Identifying outcome measures
Qualitative methods can be used to inform decisions about which outcomes are most appropriate and feasible to measure for a given treatment. For certain kinds of studies, relevant outcomes may be fairly obvious, such as voting (i.e., did the respondent vote in the most recent election) for an intervention aimed at increasing voter turnout. However, other kinds of studies may have a wider range of potentially relevant outcomes to choose from. Data collected from key stakeholders through interviews or focus group discussions can help researchers prioritize among different potential outcome measures, which could have implications for both data collection strategies and statistical analysis (e.g., whether to index related outcome measures, correct standard errors for multiple hypothesis testing, or focus on a smaller number of conceptually distinct targeted outcomes).

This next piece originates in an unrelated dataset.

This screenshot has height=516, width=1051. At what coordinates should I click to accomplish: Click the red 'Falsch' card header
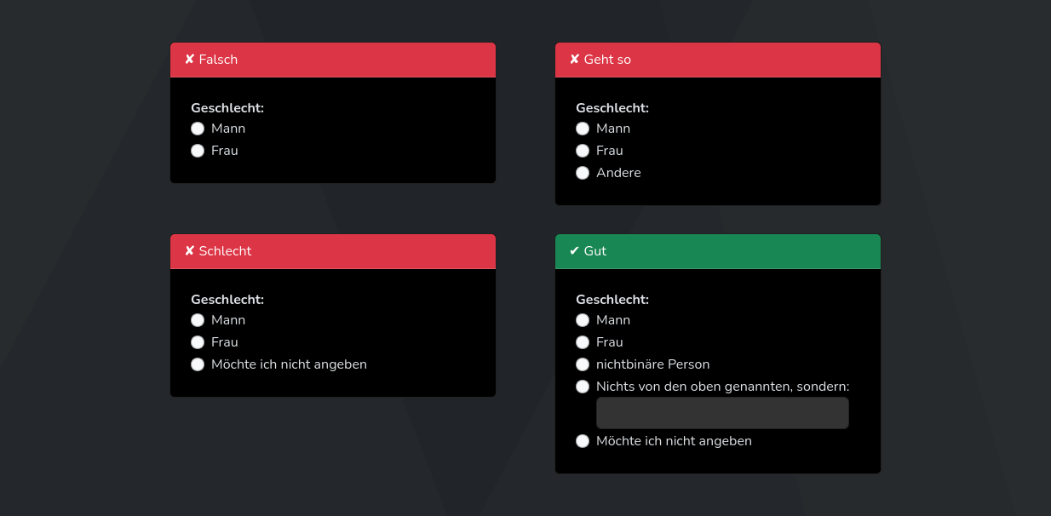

For example, a study evaluating the effects of a women’s empowerment intervention on the substantive representation of women’s interests could evaluate women’s representation in a variety of ways: Do local leaders know what women’s preferences are? Do local leaders integrate women’s preferences into government planning documents, government budgets, or regulations? Selecting the most appropriate primary outcomes to measure should depend on a number of factors, such as:
- How are government decisions made in this context? For example, non-binding government plans may afford more symbolic and less substantive representation compared to binding budgets that actually direct the distribution of state resources.
- Which types of representation are important to community members? For example, women in the study sample might care less about whether their ideas are talked about by leaders as long as their ideas are included in the budget.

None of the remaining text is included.